Pada saat itu Sang Buddha bersabda kepada Pangeran Dharma
Manjusri Bodhisattva Mahasattva, “Engkau melihat semua Buddha, Bodhisattva dan
Dewa, Naga, Hantu, Makhluk Suci di dunia, di dunia lain, di bumi ini, di bumi
lain, kini semuanya datang berkumpul di Surga Trayastrimsa. Dapatkah Engkau
menghitung jumlahnya?” Manjusri menjawab, “Bhagavan yang termulia, dengan daya
Rddhiabhijnabala-Ku, sekalipun ribuan Kalpa menghitungnya, Hamba tak dapat
mengetahui berapa jumlah yang hadir.” Sang Buddha bersabda lagi kepada Manjusri
Bodhisattva, “Dengan Buddhacaksu-Ku (Mata Buddha) menghitung, masih juga tidak
dapat mengetahui jumlah yang sebenarnya. Ini semua berkat penjelmaan
Ksitigarbha Bodhisattva sejak berkalpa-kalpa lamanya, baik yang sudah ditolong,
yang akan ditolong, yang belum ditolong, maupun yang sudah berhasil, yang akan
berhasil, yang belum berhasil.”
Manjusri Bodhisattva menjawab Sang Buddha, “Bhagavan yang
termulia, sejak masa silam hamba telah banyak melakukan Kusala-Karma (perbuatan
baik) dan telah memperoleh kebijaksanaan tanpa halangan (omniscience).
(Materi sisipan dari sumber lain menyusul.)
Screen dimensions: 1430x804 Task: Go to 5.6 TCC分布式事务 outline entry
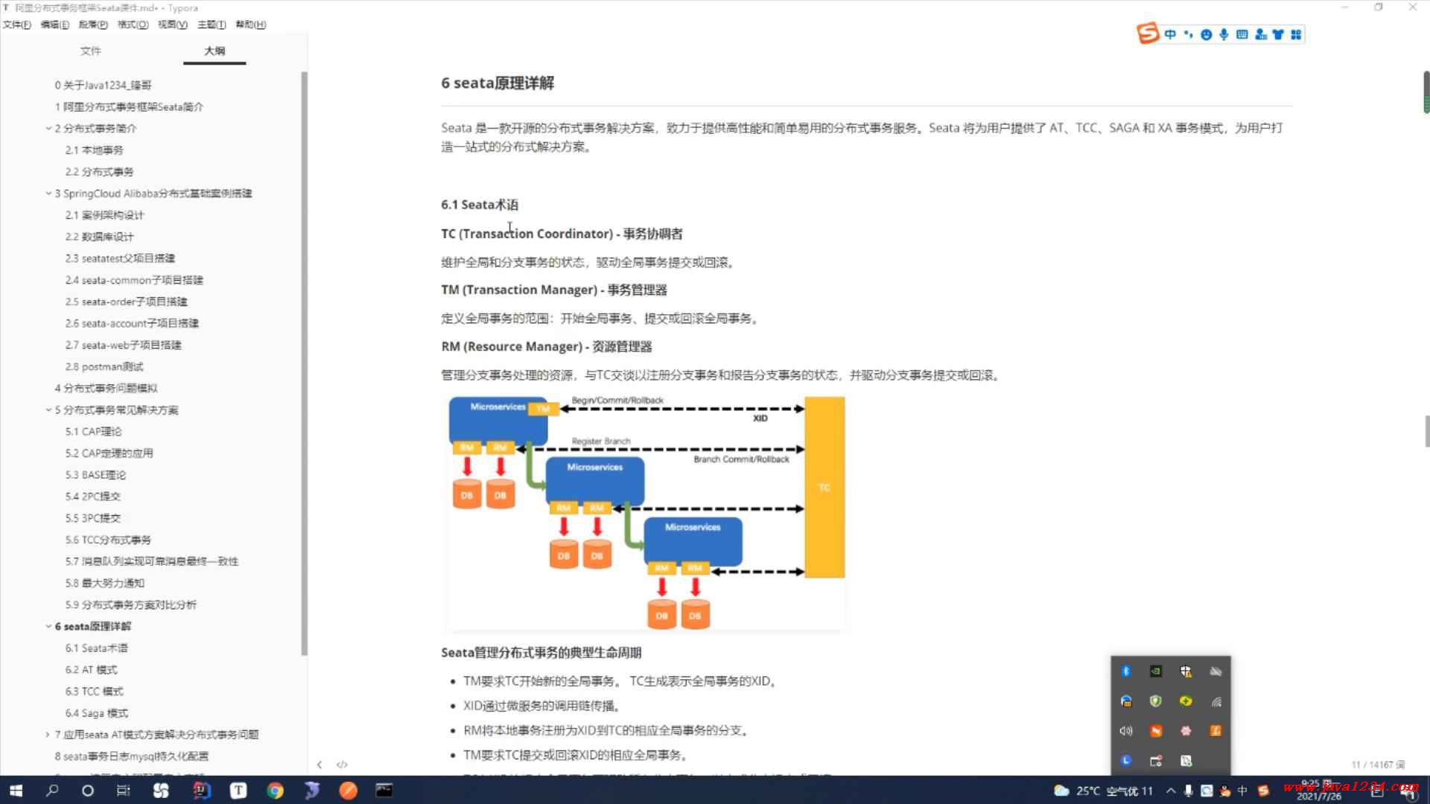click(x=108, y=540)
Mendengar sabda Bhagavan Hamba percaya sepenuhnya. Tapi para Sravaka yang
berpahala kecil, Dewa, Naga, Asta Gatyah (delapan kelompok makhluk) serta para
umat dari masa yang akan datang, meskipun mendengar sabda Tathagata yang
sesungguhnya, mereka akan merasa sangsi. Jika kita paksakan Dharma ini, mereka
akan melakukan fitnahan. Oleh karena itu kami mohon dengan hormat Bhagavan sudi
menguraikan prestasi yang dicapai Ksitigarbha Bodhisattva, sebab utama apa, melakukan
ibadat yang bagaimana, menyatakan tekad apa, sehingga Beliau dapat mencapai
keberhasilan yang tak terpikirkan hebatnya.”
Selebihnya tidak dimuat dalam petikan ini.